- **Task goal**
Rewrite the listing below with "Locate an element" changed to "Find an element" in every place it occurs. Keep all other text the same.

[Stored items]
────────────────────────────────────────

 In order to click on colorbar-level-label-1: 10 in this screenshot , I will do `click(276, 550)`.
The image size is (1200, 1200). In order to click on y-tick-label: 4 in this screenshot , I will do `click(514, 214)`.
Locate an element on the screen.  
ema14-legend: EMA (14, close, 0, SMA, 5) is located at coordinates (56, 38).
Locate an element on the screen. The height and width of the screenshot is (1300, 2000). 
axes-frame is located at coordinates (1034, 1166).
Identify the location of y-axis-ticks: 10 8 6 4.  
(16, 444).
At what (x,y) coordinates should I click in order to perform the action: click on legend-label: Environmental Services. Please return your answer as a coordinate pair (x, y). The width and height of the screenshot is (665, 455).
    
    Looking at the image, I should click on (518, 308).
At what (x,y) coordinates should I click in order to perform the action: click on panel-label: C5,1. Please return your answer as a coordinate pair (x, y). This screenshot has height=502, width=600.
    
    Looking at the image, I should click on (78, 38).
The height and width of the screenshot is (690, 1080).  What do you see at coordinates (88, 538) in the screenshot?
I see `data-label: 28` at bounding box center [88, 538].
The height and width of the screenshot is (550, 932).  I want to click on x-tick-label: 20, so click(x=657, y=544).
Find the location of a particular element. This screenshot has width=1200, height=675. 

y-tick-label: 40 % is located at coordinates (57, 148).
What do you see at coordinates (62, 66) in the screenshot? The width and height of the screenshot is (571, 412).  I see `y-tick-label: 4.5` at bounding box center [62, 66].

────────────────────────────────────────

- **Solution to the exercise**
 In order to click on colorbar-level-label-1: 10 in this screenshot , I will do `click(276, 550)`.
The image size is (1200, 1200). In order to click on y-tick-label: 4 in this screenshot , I will do `click(514, 214)`.
Find an element on the screen.  
ema14-legend: EMA (14, close, 0, SMA, 5) is located at coordinates (56, 38).
Find an element on the screen. The height and width of the screenshot is (1300, 2000). 
axes-frame is located at coordinates (1034, 1166).
Identify the location of y-axis-ticks: 10 8 6 4.  
(16, 444).
At what (x,y) coordinates should I click in order to perform the action: click on legend-label: Environmental Services. Please return your answer as a coordinate pair (x, y). The width and height of the screenshot is (665, 455).
    
    Looking at the image, I should click on (518, 308).
At what (x,y) coordinates should I click in order to perform the action: click on panel-label: C5,1. Please return your answer as a coordinate pair (x, y). This screenshot has height=502, width=600.
    
    Looking at the image, I should click on (78, 38).
The height and width of the screenshot is (690, 1080).  What do you see at coordinates (88, 538) in the screenshot?
I see `data-label: 28` at bounding box center [88, 538].
The height and width of the screenshot is (550, 932).  I want to click on x-tick-label: 20, so click(x=657, y=544).
Find the location of a particular element. This screenshot has width=1200, height=675. 

y-tick-label: 40 % is located at coordinates (57, 148).
What do you see at coordinates (62, 66) in the screenshot? The width and height of the screenshot is (571, 412).  I see `y-tick-label: 4.5` at bounding box center [62, 66].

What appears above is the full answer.